RECORDS FOR THIS EXERCISE: Begin

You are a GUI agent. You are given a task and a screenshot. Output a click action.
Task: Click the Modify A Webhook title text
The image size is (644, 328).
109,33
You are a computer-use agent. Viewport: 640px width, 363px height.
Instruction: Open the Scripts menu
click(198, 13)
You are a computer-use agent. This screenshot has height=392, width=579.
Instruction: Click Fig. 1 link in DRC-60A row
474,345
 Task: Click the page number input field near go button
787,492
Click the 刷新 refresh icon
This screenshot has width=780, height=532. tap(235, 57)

RECORDS FOR THIS EXERCISE: End
RECORDS FOR THIS EXERCISE: Begin

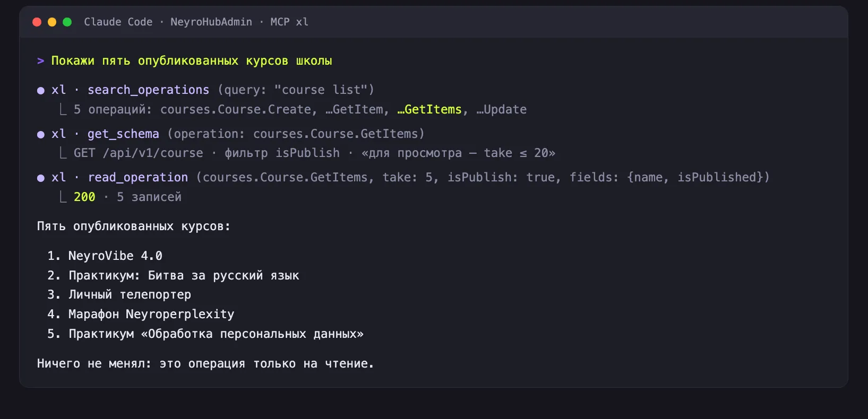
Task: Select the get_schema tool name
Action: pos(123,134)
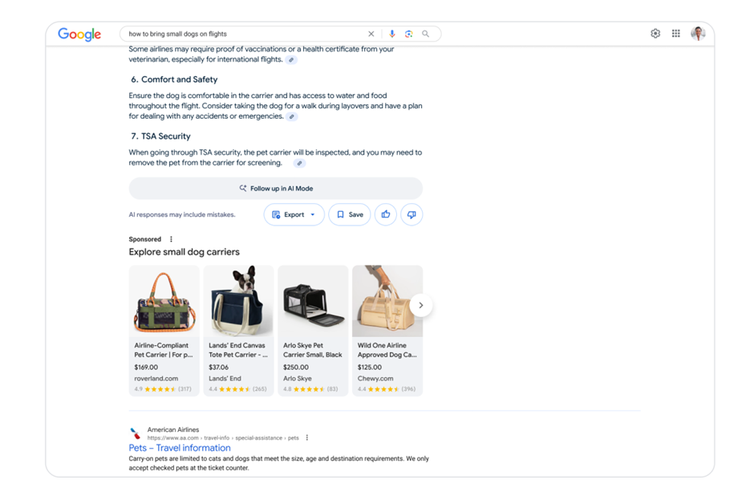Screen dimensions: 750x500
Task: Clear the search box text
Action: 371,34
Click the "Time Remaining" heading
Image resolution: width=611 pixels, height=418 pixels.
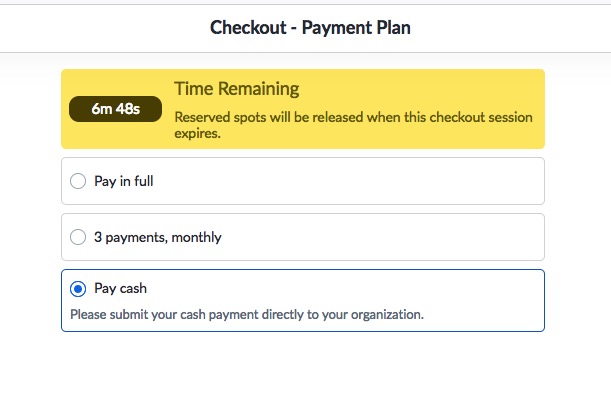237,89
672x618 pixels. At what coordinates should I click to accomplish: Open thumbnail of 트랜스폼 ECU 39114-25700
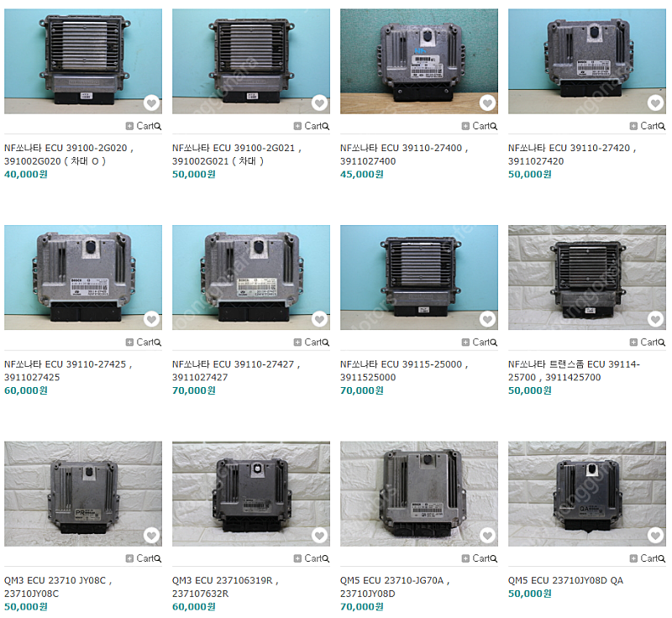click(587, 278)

RECORDS FOR THIS EXERCISE: End

**PROBLEM REQUIREMENTS:** Looking at the records above, how many of their lines carry the string "agent"? Answer with the number and nothing else.

**EXERCISE RESULT:** 3